▸ Task inputs
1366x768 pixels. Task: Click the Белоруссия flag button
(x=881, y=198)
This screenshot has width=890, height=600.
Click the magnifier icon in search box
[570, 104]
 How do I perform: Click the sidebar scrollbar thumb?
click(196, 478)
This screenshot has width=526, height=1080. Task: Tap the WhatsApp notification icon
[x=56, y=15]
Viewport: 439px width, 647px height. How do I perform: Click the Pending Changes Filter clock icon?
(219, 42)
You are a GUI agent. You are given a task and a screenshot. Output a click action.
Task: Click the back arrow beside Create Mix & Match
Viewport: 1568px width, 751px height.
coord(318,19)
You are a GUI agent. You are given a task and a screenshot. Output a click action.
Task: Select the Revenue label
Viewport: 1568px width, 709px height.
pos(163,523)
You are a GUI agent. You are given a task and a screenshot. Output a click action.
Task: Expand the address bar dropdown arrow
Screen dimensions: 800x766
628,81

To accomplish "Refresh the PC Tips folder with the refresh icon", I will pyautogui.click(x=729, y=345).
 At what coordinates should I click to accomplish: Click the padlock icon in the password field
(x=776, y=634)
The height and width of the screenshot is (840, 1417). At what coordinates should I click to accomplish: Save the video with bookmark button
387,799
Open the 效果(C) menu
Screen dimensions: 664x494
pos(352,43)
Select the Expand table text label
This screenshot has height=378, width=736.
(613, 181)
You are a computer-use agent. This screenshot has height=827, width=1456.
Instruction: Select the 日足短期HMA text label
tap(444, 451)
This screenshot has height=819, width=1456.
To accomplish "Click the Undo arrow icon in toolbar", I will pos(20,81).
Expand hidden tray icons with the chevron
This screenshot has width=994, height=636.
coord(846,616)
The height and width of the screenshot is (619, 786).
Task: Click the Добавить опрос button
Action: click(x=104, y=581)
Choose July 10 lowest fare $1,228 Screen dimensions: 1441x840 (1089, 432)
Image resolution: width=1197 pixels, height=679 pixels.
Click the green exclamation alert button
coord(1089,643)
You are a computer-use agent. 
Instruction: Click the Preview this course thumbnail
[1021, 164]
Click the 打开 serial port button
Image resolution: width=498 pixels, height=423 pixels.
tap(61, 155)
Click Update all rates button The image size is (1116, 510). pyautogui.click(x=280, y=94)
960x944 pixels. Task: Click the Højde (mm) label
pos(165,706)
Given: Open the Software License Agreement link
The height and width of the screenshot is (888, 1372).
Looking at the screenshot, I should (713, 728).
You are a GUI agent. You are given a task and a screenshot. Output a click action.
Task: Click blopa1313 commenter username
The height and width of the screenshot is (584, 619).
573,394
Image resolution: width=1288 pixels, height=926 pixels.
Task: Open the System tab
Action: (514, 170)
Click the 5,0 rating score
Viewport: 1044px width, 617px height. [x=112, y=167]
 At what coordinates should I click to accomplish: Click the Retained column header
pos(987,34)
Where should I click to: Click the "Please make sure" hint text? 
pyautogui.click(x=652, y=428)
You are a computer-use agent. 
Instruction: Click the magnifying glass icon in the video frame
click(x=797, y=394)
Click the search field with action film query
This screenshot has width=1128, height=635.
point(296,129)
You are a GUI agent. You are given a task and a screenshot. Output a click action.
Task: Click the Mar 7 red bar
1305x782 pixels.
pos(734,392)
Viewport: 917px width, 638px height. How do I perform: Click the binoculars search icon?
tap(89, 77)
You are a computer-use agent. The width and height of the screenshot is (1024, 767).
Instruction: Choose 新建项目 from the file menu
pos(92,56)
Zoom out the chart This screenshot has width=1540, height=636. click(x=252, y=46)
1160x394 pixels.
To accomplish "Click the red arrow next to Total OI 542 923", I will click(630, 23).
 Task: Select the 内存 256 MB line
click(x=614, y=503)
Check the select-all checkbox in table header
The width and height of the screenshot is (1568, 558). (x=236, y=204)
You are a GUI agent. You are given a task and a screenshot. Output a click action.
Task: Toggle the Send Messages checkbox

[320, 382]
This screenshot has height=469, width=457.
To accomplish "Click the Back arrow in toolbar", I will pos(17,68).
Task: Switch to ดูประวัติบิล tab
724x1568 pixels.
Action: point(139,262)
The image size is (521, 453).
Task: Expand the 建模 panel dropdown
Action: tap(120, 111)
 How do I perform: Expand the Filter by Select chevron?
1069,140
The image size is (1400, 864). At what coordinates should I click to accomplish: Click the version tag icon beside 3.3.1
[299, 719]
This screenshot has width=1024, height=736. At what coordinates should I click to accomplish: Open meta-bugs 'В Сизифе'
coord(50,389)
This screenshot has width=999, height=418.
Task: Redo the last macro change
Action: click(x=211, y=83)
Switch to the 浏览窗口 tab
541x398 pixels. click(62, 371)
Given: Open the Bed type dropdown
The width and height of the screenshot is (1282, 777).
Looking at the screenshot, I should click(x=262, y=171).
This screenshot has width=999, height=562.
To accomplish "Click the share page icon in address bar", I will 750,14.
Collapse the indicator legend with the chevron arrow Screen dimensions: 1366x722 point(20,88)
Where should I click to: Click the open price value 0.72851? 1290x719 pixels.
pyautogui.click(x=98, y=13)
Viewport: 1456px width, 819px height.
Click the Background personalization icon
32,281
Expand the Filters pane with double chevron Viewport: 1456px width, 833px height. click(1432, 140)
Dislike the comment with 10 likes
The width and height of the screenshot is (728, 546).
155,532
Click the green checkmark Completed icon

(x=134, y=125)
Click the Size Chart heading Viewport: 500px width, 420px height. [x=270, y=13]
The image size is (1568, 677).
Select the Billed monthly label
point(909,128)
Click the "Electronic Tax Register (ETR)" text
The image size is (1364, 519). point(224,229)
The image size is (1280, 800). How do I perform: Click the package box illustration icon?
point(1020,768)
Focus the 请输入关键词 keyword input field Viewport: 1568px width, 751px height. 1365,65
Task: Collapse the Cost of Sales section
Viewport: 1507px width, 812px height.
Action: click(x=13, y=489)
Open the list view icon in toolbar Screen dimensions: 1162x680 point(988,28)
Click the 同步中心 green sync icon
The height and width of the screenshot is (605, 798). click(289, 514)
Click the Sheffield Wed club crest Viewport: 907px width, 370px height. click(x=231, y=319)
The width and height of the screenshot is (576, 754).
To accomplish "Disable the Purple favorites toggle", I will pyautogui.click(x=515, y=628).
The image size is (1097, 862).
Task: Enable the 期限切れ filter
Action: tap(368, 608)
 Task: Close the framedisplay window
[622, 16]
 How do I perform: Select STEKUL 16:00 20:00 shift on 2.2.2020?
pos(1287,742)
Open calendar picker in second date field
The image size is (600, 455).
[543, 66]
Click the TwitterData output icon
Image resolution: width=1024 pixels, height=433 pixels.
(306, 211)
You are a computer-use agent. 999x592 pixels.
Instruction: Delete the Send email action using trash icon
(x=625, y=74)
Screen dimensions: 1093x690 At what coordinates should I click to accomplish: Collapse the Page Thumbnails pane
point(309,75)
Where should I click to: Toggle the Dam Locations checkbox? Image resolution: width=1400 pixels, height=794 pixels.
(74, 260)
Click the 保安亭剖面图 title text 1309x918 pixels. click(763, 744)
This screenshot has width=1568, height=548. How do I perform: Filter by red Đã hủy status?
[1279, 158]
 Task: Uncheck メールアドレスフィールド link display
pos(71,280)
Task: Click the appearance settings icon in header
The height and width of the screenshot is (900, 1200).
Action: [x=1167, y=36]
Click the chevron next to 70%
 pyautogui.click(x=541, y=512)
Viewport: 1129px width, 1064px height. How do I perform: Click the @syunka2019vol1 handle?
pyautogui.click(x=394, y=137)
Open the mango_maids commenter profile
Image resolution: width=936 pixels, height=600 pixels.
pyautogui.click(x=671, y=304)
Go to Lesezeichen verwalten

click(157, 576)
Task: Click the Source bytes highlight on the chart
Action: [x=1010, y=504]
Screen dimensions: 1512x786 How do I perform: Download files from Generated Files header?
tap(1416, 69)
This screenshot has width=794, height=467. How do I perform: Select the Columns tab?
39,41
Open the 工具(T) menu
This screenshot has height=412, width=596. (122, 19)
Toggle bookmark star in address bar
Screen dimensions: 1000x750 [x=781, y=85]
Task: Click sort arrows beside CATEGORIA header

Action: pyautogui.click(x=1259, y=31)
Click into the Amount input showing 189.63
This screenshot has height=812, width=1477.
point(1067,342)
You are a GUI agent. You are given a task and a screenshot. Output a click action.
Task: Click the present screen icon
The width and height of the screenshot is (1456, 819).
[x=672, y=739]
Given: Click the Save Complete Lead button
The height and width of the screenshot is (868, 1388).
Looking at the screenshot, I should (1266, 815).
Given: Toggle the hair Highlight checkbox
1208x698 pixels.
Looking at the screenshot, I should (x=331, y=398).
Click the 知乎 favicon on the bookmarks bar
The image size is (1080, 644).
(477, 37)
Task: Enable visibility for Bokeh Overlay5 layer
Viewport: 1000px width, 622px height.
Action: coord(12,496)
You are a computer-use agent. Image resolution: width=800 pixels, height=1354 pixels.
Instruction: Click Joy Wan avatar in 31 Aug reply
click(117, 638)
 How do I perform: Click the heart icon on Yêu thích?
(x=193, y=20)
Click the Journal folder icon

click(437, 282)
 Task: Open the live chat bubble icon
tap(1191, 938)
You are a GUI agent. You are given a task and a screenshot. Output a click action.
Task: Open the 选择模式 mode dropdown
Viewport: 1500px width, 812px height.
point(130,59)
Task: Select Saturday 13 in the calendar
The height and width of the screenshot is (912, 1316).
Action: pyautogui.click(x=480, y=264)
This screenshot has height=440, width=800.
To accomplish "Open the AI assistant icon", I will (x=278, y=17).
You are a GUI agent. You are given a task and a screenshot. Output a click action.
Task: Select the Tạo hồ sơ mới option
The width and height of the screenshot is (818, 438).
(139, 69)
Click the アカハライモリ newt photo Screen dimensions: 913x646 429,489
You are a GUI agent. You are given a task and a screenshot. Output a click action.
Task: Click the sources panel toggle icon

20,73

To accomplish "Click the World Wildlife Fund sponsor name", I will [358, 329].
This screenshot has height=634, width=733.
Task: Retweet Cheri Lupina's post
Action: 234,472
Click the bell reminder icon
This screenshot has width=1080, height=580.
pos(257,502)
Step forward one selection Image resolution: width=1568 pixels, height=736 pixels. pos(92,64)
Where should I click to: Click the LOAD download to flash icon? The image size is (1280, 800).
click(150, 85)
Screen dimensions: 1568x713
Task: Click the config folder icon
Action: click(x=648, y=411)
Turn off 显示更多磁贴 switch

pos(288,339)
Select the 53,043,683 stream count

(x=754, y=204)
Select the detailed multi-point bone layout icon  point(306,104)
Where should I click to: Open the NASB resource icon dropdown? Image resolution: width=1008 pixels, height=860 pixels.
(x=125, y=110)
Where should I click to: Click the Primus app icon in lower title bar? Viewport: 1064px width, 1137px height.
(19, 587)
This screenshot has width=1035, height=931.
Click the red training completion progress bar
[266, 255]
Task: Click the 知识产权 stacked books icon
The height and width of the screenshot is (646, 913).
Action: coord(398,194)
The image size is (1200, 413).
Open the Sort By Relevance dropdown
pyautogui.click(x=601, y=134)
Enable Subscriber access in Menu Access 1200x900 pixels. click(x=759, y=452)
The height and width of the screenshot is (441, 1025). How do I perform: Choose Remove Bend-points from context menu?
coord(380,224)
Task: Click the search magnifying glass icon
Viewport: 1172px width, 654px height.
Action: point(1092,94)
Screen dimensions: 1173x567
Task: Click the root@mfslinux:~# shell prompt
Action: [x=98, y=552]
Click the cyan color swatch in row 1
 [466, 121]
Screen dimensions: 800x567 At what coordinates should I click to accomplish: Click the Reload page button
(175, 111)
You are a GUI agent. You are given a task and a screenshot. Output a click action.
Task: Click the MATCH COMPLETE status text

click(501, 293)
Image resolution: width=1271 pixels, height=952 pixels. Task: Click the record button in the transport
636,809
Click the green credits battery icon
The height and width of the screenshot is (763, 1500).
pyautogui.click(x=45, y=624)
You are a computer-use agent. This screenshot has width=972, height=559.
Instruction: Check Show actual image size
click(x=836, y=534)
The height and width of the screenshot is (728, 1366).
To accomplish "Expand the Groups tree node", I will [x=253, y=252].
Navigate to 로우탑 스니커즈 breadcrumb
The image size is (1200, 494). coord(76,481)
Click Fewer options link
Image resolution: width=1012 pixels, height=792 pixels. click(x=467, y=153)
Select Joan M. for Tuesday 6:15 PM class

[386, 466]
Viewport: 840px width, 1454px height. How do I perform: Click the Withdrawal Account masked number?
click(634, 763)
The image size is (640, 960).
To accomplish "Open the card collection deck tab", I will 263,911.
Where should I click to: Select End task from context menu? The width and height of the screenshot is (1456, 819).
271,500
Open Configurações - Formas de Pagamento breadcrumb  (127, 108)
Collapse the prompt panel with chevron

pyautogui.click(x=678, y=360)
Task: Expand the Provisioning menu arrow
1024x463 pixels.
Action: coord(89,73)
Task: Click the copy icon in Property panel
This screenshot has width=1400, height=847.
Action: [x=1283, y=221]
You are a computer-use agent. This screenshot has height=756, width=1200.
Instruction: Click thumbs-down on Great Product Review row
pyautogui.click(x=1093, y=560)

▸ Exercise objective
Output the line that contains "Where should I click to: Select", followed by every later line in the listing, with no line omitted and none added.

▸ Problem solution
Where should I click to: Select End task from context menu? The width and height of the screenshot is (1456, 819).
271,500
Open Configurações - Formas de Pagamento breadcrumb  (127, 108)
Collapse the prompt panel with chevron

pyautogui.click(x=678, y=360)
Task: Expand the Provisioning menu arrow
1024x463 pixels.
Action: coord(89,73)
Task: Click the copy icon in Property panel
This screenshot has width=1400, height=847.
Action: [x=1283, y=221]
You are a computer-use agent. This screenshot has height=756, width=1200.
Instruction: Click thumbs-down on Great Product Review row
pyautogui.click(x=1093, y=560)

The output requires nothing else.